Mereka semakin dekat. Sesekali Jessi mengajaknya ke rumah pohon. Disana mereka banyak ngobrol tentang kehidupan masing – masing. Jessi selalu antusias mendengarkan setiap kisah yang diceritakan oleh Deril. Hingga saat dia mendapatkan ingatan tentang masa lalunya. Adiknya, hobinya, dan segala hal kegemarannya.
Jessi pun demikian, menceritakan banyak hal. Tentang dimana dia tinggal, bagaimana dia melewati harinya, sekolahnya, dan banyak hal selalu menjadi topik yang seru saat mereka bersama. Pernah juga mereka belajar memasak bersama. Di rumah pohon di sulap menjadi dapur yang wah. Tentu dengan usaha yang sangat menguras tenaga. Mereka menggeser beberapa perabotan hingga dapurnya menjadi lebih rapi dan lebih luas. Mereka memetik beberapa buah untuk dijadikan jus. Lalu mulailah mereka berkreasi dengan bahan – bahan seadanya. Yang mereka dapatkan dari kantin.
Mereka memutuskan membuat pancake. Mereka sudah mempersiapkan bahan dan alat yang dibutuhkan. Dengan bantuan selembar resep dari koki kantin. Jessi memecahkan telur dan memisahkan kuning dan bagian putihnya. Lalu dia menyuruh deril untuk mengocok putih telur. Setelah kental, Jessi memasukkan beberapa sendok gula halus. Deril pun mengocoknya lagi hingga kental berjejak. Itu loh kalo kita balikkan wadahnya, isinya ga akan tumpah. Itu namanya kental berjejak. Kemudian dia beralih ke adonan kuning telur, dia campurkan beberapa sendok s**u dan tepung terigu. Setelah rata dia mengambil beberapa adonan putih telur dan mengaduknya. Setelah tercampur rata barulah adonan kuning telur dimasukkan dalam wadah adonan putih telur. Setelah adonan rata, barulah dituang diatas pan. Mereka sangat menikmati kebersamaan itu. Canda tawa serta makanan yang dimasak bersama dengan cinta. Sungguh nuansa yang sempurna.
Steve berjalan menuju kantin. Disana sudah mulai sepi, para penghuni mulai berhamburan pergi. Steve mengambil makanannya dan segera duduk di pojok sebelah showcase. Tempat favoritnya. Diapun tak berselera untuk menyuap makanannya. Steve memikirkan cara untuk menghibur temannya. Tapi masih belum juga dia mendapatkan ide itu.
“Deril gimana?” Lazardi menghampirinya lalu duduk disampingnya.

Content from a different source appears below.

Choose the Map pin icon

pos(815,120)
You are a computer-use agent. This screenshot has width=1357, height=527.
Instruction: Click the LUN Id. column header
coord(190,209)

“Masih diem aja dia. Kuajak kesini ga mau.”
“Padahal dia yang paling heboh disini sebelumnya. Tapi karena pertanyaan tadi, semuanya jadi canggung.”
“Jessi gimana?” ucap steve setengah berbisik.
“Dia juga masih di rumah Albapante. Nangis terus dia.”
“Waduh. Kok tambah kacau situasinya ya.”
“Kamu mau ikut ke rumah Albapante lagi?”
“Engga ah, aku mau lihat Deril aja di kamar. Mau sekalian bawain dia makan.”
“Iya, kamu hibur dia dulu deh. Aku hibur Jessi nanti.”
Steve melanjutkan makannya. Lazardi pun berberes meja – meja dikantin. Setelah makan dia meminta koki untuk membungkuskan beberapa makanan untuk dibawa ke kamar. Dengan harapan Deril mau memakannya.
Tok. Tok. Tok.
Steve mengetuk kamarnya. Dia merasa tak enak hati jika saat masuk dia melihat kondisi Deril sedang menangis.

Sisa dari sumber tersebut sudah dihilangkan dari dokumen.